And now, he’s offering comments on what exactly counts as “art.”

So, unsurprisingly, it’s not a good take.

Because, really, most takes attempting to find and thereby sequester the proper territory of art and its margins adds up to a bad take. Because art is not a thing. I mean, art exists, but it’s a squirmy, wiggly target on the best of days, and on the worst of days, the definition of art is often one that attempts to create a kind of hierarchy, where Good Art is put into Nice Boxes and all that other stuff is kicked into the trash bin. And that leads us down some troublesome roads — we pit genre fiction versus literary fiction, let’s say.
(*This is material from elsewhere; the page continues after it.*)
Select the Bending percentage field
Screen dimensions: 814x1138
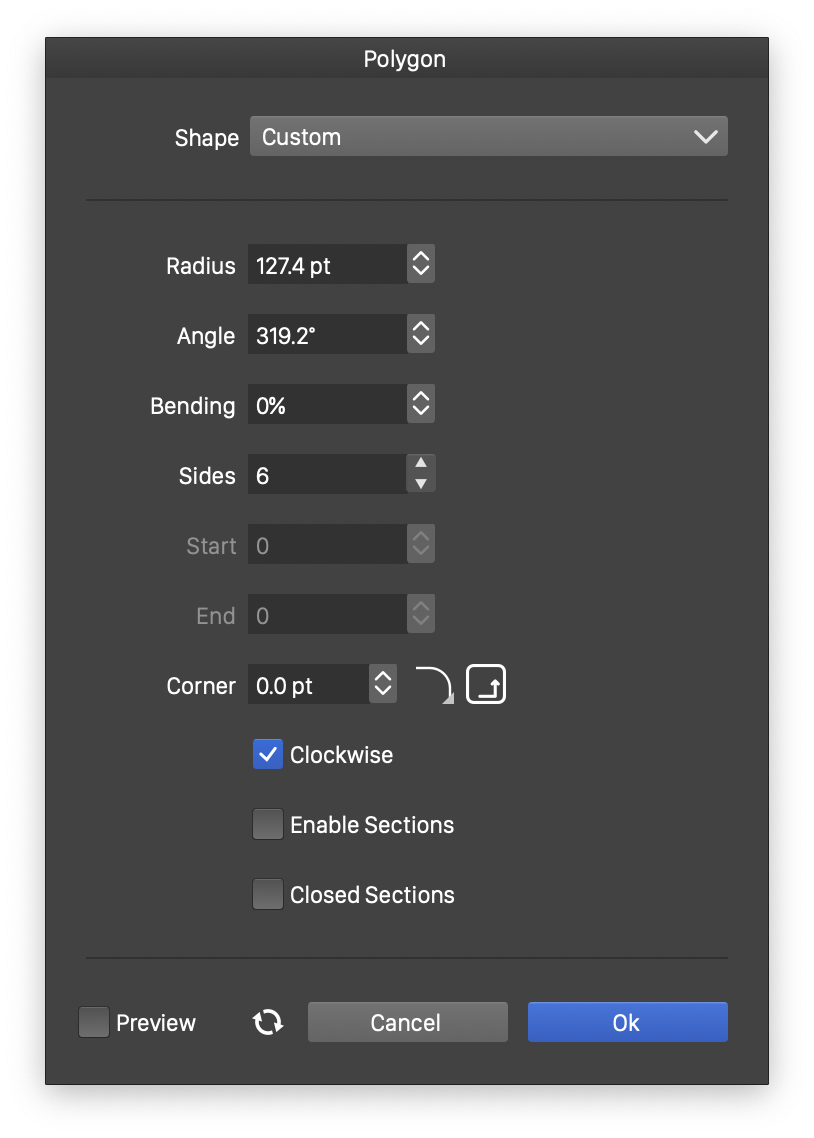pos(327,405)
Or we pit hard sci-fi (grr) against space opera (whee). High fantasy versus low fantasy. Romance versus, well, everything not romance. Marginalized creators versus non-marginalized creators. It is, simply put, a good way to make some art subterranean while other art gets to remain above ground, breathing the fresh air and staring up at the stars.

Perhaps even worse, if you take it to its natural conclusion, it often puts us into the territory of that most dangerous of myths for us creators: the myth of the Starving Artist. And it does this in a handful of ways — it suggests first that entertainment is some crass and common thing, which ends up being where the money is. Then, because we’ve all internalized the myth that art and money do not dare travel together, we put something artistic into a such rarified air that it’s balanced at the pinnacle of a tower where no one can reach it — it ascends so high, it is truly inaccessible. But but but, at the same time, by denigrating entertainment, it also gives an excuse for the peddlers of entertainment to pay the creators of entertainment less — oh, that’s just pulp, that’s just bunkum, that’s just clownpants, you’re basically a clown, so dance for us, clown, DANCE FOR US *shoots pistols at artist’s feet*

Ahem.

The tweet is so simplistic, it fails to appreciate a nuanced view of art.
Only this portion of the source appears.